Dysautonomia, this is a medical syndrome that means dysfunctioning autonomic nervous system. Meaning sometimes it works, and sometimes it doesn’t. It works for awhile, and then it starts to give out. The autonomic nervous system is the part of the central nervous system that regulates all those things that seem automatic, like breathing, heart rate, blood pressure, digestion, speaking, temperature control, sleeping… Often times this is an accompaniment to disease, which when treated relieves one of this syndrome. Other times, like my case, it’s on it’s own.
I found out that this is my mystery medical syndrome after 3 years of extensive, sometimes invasive, medical testing. This is not a rare thing, but it isn’t common either. It isn’t common to meet a health care worker that has any experience or even knowledge of this syndrome. One needs a neurologist who specializes in the autonomic system. I have a fine one, and since I met her I have come back to life, and learned to live with this syndrome.
What it means to have this syndrome is that I have to be careful about everything I do, because overtaxing any part of me leads to extreme fatigue, that takes a good day, sometimes more to recover from. Exercise intolerance is part of the syndrome, but I need exercise, and I even crave it!, ( I even miss it, since it used to be a big part of my life) but I can’t push it. So I take my daily walks with Hazel ( a standard poodle ), paying attention to how I feel the whole time, sometimes we cut our walks to just 3 minutes, like in summer, because heat intolerance is also part of this, but sometimes we can walk for a half an hour, with just a one hour rest afterwards., and then feel a return of energy that lets me go back to the easel to paint. I also do yoga for about 45 minutes most days, staying in shavasana ( which is a pose of stillness) for as long as it takes afterwards.
Things that make dysautonomia worse: exercise, heat, eating, smoke, standing for more than 15 to 20 minutes at a time, climbing stairs, reaching for things, raising my arms up to wash my hair or reach a tough spot with paint, bending down, standing up, steam from showers, any humidity…. So when I take my walk with Hazel, I know I need a rest when I return, which I also know I need after eating anything, so I walk her right before lunch, and combine my needed rest from both activities, a sort of outsmarting that saves me time.
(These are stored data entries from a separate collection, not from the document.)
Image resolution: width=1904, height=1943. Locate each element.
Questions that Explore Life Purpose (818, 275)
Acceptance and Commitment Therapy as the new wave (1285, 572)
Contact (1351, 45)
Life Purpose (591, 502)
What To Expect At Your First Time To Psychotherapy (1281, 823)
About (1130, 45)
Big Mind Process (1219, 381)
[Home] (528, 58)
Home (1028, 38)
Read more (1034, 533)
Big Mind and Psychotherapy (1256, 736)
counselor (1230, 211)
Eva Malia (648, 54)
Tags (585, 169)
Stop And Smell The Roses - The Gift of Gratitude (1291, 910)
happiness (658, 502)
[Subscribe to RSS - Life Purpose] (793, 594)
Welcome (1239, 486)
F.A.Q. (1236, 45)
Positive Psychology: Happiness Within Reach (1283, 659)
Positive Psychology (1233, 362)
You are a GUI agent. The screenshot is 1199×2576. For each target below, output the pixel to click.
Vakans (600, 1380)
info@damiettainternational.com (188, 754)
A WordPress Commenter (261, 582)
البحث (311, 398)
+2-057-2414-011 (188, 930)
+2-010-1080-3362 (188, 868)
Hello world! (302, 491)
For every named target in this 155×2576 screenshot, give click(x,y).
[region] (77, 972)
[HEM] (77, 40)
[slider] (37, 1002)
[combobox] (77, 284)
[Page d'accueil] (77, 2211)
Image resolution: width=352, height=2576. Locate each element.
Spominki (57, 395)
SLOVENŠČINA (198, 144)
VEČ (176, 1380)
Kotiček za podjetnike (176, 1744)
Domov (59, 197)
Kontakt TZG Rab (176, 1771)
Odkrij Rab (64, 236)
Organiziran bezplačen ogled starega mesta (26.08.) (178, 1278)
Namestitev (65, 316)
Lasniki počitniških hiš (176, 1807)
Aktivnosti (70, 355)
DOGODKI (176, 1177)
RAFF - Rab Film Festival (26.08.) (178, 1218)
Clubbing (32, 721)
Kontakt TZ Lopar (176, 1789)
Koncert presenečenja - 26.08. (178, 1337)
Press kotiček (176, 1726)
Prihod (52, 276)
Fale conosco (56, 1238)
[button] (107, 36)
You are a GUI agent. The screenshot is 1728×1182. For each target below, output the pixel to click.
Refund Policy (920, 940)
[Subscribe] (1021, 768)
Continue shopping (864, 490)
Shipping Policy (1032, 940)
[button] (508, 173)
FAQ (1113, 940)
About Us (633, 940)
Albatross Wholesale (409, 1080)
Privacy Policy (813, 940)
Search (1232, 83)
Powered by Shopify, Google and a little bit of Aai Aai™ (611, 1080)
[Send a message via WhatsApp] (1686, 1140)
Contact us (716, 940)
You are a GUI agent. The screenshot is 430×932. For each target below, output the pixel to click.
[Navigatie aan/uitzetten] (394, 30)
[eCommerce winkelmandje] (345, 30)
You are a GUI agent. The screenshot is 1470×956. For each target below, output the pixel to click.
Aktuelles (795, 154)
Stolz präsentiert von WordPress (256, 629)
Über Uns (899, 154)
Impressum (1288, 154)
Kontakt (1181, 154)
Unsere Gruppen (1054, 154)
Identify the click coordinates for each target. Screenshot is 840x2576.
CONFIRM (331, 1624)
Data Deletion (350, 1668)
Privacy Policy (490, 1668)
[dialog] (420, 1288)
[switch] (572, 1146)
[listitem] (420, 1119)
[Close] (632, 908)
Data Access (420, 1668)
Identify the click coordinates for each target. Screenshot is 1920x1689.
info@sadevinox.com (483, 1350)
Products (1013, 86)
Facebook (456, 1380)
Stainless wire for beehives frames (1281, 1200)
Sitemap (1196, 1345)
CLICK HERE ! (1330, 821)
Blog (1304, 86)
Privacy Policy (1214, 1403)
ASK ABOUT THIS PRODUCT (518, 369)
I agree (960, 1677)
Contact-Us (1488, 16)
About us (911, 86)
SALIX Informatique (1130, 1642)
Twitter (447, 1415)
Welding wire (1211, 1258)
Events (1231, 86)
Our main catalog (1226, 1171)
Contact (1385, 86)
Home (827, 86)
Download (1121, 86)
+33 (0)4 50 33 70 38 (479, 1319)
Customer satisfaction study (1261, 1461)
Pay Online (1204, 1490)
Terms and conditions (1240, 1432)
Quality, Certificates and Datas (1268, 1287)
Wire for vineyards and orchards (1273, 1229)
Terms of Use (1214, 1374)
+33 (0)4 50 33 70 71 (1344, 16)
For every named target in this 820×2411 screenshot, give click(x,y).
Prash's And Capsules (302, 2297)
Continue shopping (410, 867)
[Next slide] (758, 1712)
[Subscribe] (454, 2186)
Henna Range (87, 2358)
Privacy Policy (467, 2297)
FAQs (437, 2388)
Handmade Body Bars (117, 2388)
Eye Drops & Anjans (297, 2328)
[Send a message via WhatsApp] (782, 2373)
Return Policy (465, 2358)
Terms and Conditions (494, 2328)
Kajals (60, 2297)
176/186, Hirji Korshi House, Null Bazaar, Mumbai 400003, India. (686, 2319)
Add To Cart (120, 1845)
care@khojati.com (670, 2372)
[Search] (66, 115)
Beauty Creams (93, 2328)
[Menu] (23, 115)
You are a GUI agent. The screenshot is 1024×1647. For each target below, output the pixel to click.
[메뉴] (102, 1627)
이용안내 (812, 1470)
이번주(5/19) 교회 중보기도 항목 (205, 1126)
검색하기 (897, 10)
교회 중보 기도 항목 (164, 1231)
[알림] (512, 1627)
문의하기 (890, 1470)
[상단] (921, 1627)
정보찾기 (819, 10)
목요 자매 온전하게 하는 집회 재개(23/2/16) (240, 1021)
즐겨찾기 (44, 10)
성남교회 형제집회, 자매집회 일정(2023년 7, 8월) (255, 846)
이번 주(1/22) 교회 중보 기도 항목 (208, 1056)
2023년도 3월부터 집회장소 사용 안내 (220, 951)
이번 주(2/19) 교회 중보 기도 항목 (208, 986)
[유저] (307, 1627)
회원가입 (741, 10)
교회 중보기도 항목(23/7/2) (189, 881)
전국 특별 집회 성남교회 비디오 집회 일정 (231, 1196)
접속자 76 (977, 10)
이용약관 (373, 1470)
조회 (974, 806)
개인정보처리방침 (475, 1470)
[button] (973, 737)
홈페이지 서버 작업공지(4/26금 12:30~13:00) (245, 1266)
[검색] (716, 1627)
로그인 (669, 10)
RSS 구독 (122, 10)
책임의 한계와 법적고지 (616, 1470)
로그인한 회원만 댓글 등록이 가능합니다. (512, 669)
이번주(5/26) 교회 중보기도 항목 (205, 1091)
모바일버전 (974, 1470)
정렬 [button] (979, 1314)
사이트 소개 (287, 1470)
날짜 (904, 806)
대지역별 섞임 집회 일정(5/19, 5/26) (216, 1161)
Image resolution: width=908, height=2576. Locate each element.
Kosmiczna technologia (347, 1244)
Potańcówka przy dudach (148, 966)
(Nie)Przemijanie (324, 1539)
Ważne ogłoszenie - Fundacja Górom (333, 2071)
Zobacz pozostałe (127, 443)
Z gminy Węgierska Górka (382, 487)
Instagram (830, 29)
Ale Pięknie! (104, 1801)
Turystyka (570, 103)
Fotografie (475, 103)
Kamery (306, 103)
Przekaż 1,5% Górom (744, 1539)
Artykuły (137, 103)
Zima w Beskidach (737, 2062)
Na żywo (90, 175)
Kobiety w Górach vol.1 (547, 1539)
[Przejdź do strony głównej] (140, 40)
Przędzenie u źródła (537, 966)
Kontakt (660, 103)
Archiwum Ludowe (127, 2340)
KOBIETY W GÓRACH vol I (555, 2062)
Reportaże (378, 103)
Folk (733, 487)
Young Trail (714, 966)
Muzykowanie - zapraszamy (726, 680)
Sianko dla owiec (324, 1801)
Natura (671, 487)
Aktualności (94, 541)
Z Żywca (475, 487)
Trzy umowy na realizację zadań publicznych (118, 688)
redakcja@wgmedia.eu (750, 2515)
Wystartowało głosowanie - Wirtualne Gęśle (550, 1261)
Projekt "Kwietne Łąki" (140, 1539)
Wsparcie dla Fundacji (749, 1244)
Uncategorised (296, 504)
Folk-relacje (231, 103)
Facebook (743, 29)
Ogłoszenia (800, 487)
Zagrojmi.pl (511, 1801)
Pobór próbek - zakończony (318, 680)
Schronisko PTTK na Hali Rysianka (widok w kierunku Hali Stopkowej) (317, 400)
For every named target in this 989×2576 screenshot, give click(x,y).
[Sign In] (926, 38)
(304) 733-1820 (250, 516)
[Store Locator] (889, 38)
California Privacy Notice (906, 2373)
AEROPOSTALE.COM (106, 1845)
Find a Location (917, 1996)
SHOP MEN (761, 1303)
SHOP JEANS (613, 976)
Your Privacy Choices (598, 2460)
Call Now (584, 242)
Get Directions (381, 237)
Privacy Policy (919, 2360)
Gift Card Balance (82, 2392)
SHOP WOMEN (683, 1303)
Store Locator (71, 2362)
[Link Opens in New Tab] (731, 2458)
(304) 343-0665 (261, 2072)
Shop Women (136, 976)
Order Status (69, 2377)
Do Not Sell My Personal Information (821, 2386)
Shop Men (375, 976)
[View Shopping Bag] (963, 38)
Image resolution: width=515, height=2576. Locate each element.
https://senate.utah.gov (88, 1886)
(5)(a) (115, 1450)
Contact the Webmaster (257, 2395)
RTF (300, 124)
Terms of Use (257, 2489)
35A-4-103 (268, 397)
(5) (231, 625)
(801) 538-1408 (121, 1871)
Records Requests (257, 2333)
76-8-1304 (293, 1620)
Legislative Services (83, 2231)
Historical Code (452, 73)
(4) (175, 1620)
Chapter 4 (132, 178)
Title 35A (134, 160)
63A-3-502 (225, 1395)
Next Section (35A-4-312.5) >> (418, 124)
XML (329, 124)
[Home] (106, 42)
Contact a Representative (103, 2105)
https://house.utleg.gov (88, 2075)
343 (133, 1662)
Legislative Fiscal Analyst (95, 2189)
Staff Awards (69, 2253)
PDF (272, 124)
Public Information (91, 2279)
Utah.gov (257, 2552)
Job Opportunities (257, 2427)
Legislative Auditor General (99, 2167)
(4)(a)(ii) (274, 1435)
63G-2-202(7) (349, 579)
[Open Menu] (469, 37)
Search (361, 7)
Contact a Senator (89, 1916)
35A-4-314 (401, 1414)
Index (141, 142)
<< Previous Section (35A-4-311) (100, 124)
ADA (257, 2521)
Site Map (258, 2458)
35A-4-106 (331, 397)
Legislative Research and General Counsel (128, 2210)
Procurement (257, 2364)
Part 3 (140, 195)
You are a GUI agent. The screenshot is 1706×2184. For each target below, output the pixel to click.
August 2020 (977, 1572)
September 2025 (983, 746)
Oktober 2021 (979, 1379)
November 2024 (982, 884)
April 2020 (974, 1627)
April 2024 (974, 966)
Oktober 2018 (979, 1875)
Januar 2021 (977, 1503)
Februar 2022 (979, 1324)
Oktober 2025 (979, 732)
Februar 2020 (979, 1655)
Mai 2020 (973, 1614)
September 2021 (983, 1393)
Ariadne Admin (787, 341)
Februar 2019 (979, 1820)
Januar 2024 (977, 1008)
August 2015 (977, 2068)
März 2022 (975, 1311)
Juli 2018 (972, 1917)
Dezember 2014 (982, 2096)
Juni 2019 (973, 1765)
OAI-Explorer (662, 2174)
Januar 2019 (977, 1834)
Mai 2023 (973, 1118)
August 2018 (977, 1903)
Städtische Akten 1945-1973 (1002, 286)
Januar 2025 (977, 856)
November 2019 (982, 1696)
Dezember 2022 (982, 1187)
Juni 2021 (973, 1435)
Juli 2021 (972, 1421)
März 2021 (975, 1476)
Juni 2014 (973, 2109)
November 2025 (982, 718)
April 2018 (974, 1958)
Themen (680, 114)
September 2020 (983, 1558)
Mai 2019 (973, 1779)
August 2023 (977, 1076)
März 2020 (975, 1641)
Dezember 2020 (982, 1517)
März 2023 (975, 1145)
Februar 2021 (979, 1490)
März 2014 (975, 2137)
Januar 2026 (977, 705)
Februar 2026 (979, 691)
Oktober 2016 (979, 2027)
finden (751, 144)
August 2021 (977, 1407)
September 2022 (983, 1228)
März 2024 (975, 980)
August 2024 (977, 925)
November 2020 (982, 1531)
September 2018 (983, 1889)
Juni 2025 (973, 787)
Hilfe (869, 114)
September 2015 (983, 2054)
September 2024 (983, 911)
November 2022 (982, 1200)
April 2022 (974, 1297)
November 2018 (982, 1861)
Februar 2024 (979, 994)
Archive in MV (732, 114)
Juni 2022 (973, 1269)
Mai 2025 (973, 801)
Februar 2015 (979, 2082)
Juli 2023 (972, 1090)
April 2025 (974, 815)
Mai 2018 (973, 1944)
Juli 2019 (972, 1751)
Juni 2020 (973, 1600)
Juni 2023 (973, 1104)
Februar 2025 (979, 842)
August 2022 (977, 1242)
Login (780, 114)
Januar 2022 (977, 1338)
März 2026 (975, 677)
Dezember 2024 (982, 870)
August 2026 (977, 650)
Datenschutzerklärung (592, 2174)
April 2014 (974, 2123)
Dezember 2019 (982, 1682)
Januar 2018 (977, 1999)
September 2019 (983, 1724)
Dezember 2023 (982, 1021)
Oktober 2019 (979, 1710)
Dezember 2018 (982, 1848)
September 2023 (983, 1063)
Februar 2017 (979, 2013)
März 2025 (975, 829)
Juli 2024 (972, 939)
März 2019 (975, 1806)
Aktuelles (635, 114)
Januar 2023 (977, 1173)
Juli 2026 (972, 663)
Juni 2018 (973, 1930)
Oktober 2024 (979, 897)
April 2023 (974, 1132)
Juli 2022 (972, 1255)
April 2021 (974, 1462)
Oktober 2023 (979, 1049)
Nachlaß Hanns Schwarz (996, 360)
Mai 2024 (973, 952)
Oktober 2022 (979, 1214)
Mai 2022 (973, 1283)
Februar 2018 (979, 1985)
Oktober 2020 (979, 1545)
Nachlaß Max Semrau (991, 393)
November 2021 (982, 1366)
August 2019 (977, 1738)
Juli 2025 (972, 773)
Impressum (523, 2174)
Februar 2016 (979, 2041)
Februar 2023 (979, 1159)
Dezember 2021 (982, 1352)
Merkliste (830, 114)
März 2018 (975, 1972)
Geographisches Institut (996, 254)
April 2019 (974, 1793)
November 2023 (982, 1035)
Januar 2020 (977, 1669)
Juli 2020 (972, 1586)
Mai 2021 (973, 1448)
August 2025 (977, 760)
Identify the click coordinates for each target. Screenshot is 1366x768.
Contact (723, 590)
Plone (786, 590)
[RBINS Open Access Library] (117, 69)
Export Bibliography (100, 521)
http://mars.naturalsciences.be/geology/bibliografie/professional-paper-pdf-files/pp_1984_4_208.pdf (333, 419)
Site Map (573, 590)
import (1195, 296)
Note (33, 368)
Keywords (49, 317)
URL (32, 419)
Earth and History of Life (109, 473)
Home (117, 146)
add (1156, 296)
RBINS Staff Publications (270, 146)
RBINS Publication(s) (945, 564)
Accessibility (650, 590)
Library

I restructured the way I paint so I mostly sit at my easel, which let’s me work longer than standing at it, like I once preferred, and still would if it was possible. I have an easel that raises the painting up and down with a turn of a handle, and a rolling stool that also goes up and down. Between the two I can work on quite large canvases while sitting on my stool. I can also push off from the easel to the table to retrieve more paint….
Conditions I am intimate with: dyspnea = shortness of breath, ; dysphonia= lack of volume when I try to speak, ; venous pooling= when blood pool around your ankles from standing too long, gravity at work, or around the abdomen after eating, ; insomnia, malabsorption syndrome, multiple food intolerances, at the end of the day if I haven’t been careful enough my legs drag when I try to walk. Low blood pressure, fast heart rate, dizziness. Sometimes, moments, 1/2 hours, I am entirely free of noticing any of these symptoms, but I must remain mindful to keep them at bay. As time goes on, I get better at the mindful part, but there are times when control is beyond what I can do, like standing in a long line at a store, when I often have to simply forgo the purchase of the needed item, knowing I need to be able to walk out of the store more than I need what I went in there for. The pace I have to live at is tricky to fit in to our fast paced society, I ration out my very limited energy more carefully than one would ration gold.